Moody’s Investors Service says that Shanghai International Port (Group) Co., Ltd’s (SIPG) acquisition of a 50% stake in Shanghai Xingwaitan Development and Construction Limited is credit negative, but will not immediately affect SIPG’s A1 issuer rating or the A2 backed senior unsecured bond ratings of Shanghai Port Group (BVI) Holding Co., Ltd.
The ratings outlook remains stable.
“SIPG’s acquisition of a 50% stake in Shanghai Xingwaitan is credit negative because the move will result in SIPG’s financial profile weakening slightly,” says Osbert Tang, a Moody’s Vice President and Senior Analyst.
“The project will not provide immediate material cash flow to SIPG,” adds Tang, who is also Moody’s Local Market Analyst for SIPG. “Yet, it will raise slightly the company’s financial leverage.”
On 29 December 2017, SIPG announced that it won the bid for a 50% equity interest in Shanghai Xingwaitan — owned by China Jinmao Holdings Group Limited (Baa3 stable) — at a consideration of RMB6 billion, through the listing-for-sale process organized by the Assets and Equity Exchange.
Shanghai Xingwaitan is principally engaged in the development and operation of the Shanghai Star Harbour International Centre Project, which is a commercial and office complex with a total gross floor area of 427,631 square meters. The construction of the project’s structure and the curtain walls of its towers have basically been completed.

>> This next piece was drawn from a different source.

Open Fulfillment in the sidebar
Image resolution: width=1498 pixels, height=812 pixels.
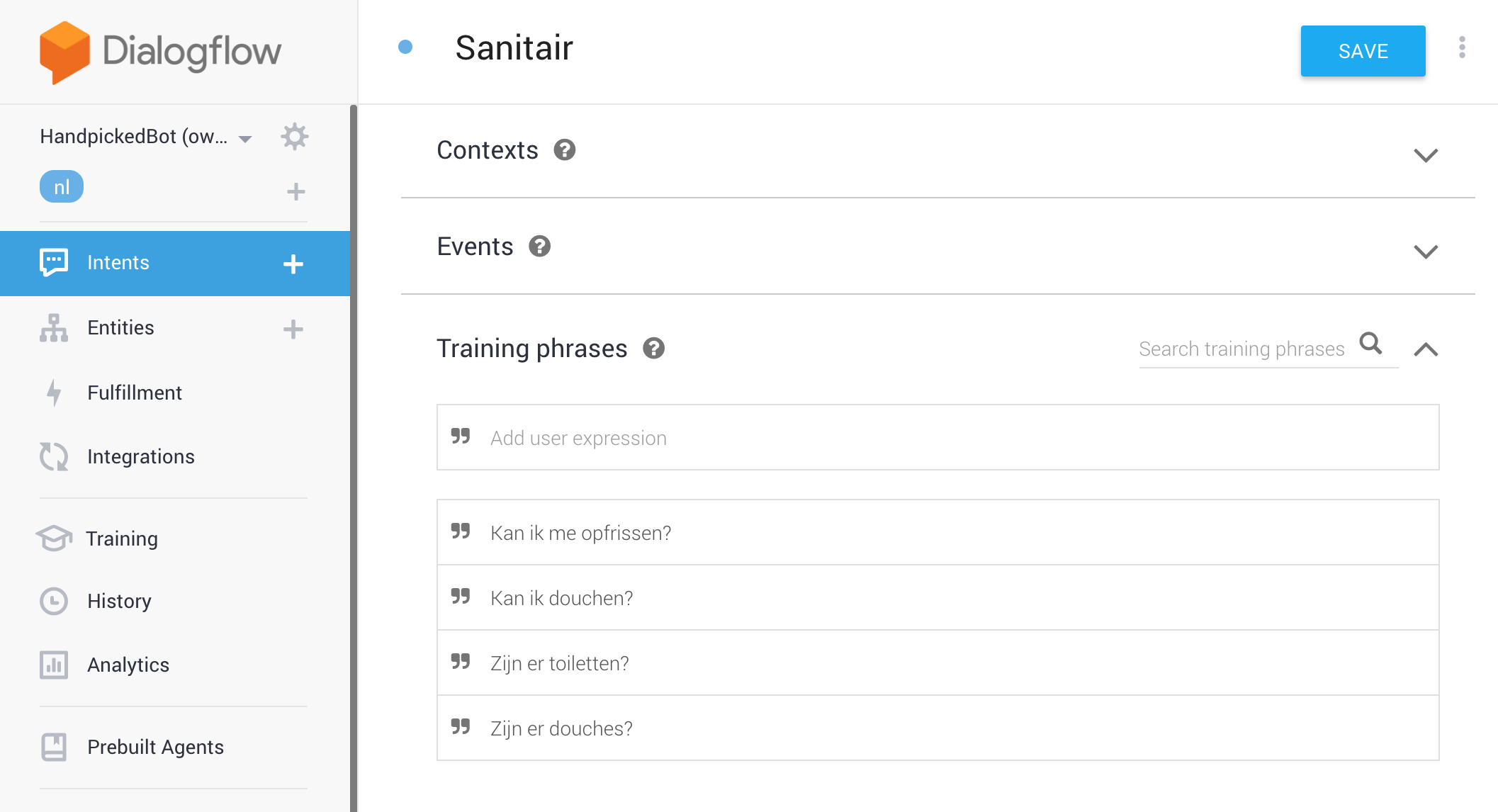click(134, 393)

SIPG currently owns a 50% equity interest in Shanghai Xingwaitan and upon the completion of the acquisition, Shanghai Xingwaitan will be 100% owned by SIPG and consolidated into the latter’s accounts. At 31 August 2017, Shanghai Xingwaitan’s debt totaled RMB3.3 billion, which was equivalent to 9% of SIPG’s reported debt at 30 September 2017.
SIPG intends to finance the acquisition consideration through a combination of cash and debt, and the company plans to repay the debt this year, partly with the proceeds from the planned disposal of two other property projects announced in November 2017.
Considering the acquisition cost and the consolidation impact of Shanghai Xingwaitan’s standalone financials, Moody’s estimates that SIPG’s adjusted funds from operations (FFO)/debt and FFO interest coverage will slightly deteriorate to around 20%-21% and 6.0-6.5x, respectively, over the next 12-18 months.
The credit metrics that Moody’s would consider in lowering SIPG’s baseline credit assessment are FFO/debt below 20% and/or adjusted FFO interest cover below 6.0x on a sustained basis.
Moody’s will closely monitor SIPG’s future plan for the Shanghai Star Harbour International Centre Project, including whether or not the company plans to dispose of this project.
The methodologies used in these ratings were Privately Managed Port Companies published in September 2016, and Government-Related Issuers published in August 2017. Please see the Rating Methodologies page on www.moodys.com for a copy of these methodologies.
Shanghai International Port (Group) Co., Ltd (SIPG) is the dominant player in the Port of Shanghai, which is in turn the largest container port globally by throughput volume. The company handled 29.9 million 20-foot equivalent units (TEUs) between January and September 2017.
At 31 December 2017, SIPG was 44.38% directly and indirectly owned by the Shanghai State-owned Assets Supervision and Administration Commission (SASAC). China Merchants Port Holdings Company Limited (Baa1 negative) was the second-largest shareholder, with a total stake of 25.99% as of the same date.